陈窈说了一大堆,秦倩人都傻了,关键陈窈做这些事的时候,完全没人察觉她的目的,好半响,秦倩像看怪物一样看着纤细瘦弱的小姑娘,喃喃道:“陈窈,我终于知道为什么二爷不给你通讯设备了。”
陈窈捣弄着电池和图钉做出来的定时器,特狂妄、法外狂徒地说:“通讯设备而已,只要不把手脚捆住,没地方困得住我。”
第066章 调虎离山066
砰!
水池与融盐引发的巨大爆炸声, 同时四合院从垂花门至东厢房,游廊至耳房的灌木丛冒出浓浓白烟遮掩了后门陈窈的身影。

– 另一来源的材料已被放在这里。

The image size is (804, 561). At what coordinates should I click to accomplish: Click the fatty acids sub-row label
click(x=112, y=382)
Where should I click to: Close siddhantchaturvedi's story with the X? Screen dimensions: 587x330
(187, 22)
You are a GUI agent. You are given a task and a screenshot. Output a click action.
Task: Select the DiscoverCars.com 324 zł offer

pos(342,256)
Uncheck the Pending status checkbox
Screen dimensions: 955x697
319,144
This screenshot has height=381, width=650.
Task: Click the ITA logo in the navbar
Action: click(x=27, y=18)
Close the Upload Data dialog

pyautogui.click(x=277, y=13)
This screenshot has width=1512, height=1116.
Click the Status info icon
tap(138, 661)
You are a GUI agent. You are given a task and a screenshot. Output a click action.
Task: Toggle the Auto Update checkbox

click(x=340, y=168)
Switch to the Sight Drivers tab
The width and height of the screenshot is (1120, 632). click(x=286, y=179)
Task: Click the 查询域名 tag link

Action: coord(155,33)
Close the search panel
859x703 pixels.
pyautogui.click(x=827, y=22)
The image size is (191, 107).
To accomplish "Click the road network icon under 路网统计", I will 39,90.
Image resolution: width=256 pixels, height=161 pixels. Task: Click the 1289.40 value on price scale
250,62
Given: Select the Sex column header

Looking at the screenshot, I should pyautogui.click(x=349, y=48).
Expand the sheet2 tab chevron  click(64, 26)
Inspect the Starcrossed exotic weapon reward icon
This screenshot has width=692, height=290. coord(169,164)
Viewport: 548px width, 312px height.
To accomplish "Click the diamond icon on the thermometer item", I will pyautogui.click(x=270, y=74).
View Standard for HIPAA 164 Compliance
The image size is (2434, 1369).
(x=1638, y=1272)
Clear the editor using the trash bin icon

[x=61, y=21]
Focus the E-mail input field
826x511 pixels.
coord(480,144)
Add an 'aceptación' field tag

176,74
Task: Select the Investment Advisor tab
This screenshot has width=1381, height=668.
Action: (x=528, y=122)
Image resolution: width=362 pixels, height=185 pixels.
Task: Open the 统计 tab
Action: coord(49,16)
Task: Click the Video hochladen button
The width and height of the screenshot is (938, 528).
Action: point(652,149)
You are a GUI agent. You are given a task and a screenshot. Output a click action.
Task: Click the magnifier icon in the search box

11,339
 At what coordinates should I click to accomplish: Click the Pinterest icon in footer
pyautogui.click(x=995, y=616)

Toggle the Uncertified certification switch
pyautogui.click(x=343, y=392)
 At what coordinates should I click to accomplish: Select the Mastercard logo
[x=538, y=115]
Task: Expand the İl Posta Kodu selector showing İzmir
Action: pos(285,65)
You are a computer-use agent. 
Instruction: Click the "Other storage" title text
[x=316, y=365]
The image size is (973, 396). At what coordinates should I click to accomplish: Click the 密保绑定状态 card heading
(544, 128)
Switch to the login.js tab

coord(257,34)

她耐心等待墙外脚步声逐渐远去,按下引爆器, 退至一米外。
5、4、3、2、1。
砰!
砖石飞溅, 高墙炸出半米高的洞。
而门外驻守的保镖中了调虎离山之计全部赶往秦倩所处的位置。
陈窈拍掉手掌的灰, 回头望了眼还没开花的海棠, 踩着碎石跨出自己轰出的门。
她没告诉秦倩,这是她第一次自己挣脱牢笼, 随后拦了辆出租车回真家。
上次的实验逃跑留的后手,渝水距离这里十分钟路程,江归一没收的身份证银行卡都是假的, 真家伙放在储藏间。
然而陈窈没看见她上了车后, 路边一辆黑色轿车里拨通电话跟了上去。
陈窈找司机借到手机,按记忆的号码拨通电话,响三声对方接了。
“陈窈?”
陈窈不意外,她被江归一关起来, 江弘义肯定知道。
“你在南楚吧。”
“嗯, ”甄佩文惊讶, “江归一放你走了?”
陈窈冷笑,“江家父子性格本质上那么像, 你觉得他会放我走?别说这么多,你能十分钟到家门口?”
“可以。”
“送我走。”她说:“否则我让你体验和我一样的心情。”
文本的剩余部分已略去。